Q1. Is there any way to ascertain that the Mt.Gox bankrupcy was indeed induced by transaction malleability?

Let's say person X (attacker) withdrew e.g. BTC 666.696969 from Gox (or any other exchange). The same person X needed to claim exactly the same amount (BTC 666.696969) from Gox a week or two weeks later, right?

What could be done is to run a query on blockchain data to identify such transaction pairs, initiated from addresses that once had a fairly high value of ''total received'' (indicating they were exchange address) and sent the same amount (BTC 666.696969) twice within a certain period of time.

If someone identifies such pairs, then we might at least get the idea of the maximum possible malleability threshold that went on the Bitcoin network.

This assumes that they were replacing transactions, not balances.  This assumption may not be valid.

I would like to read more about this. AFAIU transaction malleability is still an open wound in the Bitcoin protocol. Understanding its implications is important.

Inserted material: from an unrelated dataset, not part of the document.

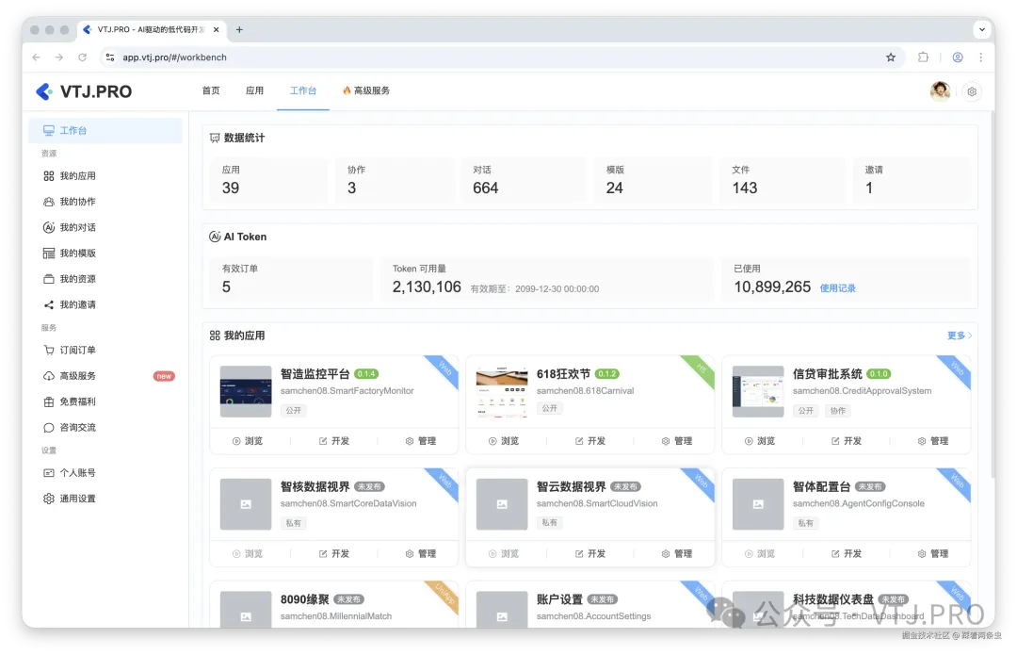Switch to the 应用 tab

[x=255, y=90]
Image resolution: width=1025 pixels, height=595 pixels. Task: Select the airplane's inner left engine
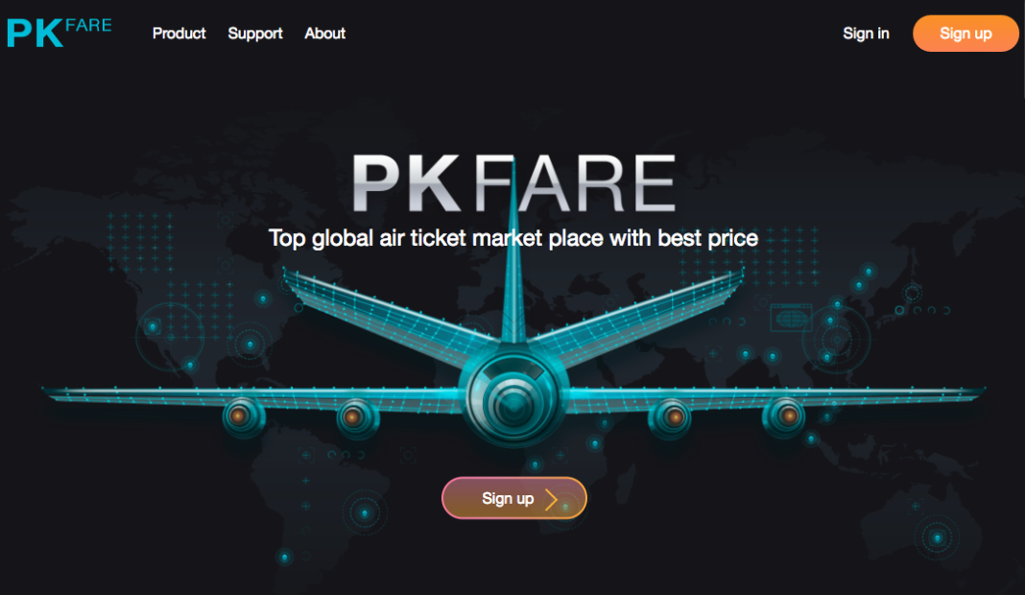click(x=353, y=417)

I found this thread , Maged's post  about the Mt.Gox mess in particular, quite instructive.

By the way, Maged writes:

Quote from: Maged on February 18, 2014, 12:19:47 AM
...
Quote from: pythonscript on February 17, 2014, 09:55:25 PM
This means that it's not possible for both transactions to be in the blockchain, so people/organizations affected by this won't have to go through the blockchain to find people who double-withdrew, right?
Yes. Only one can ultimately exist in the blockchain.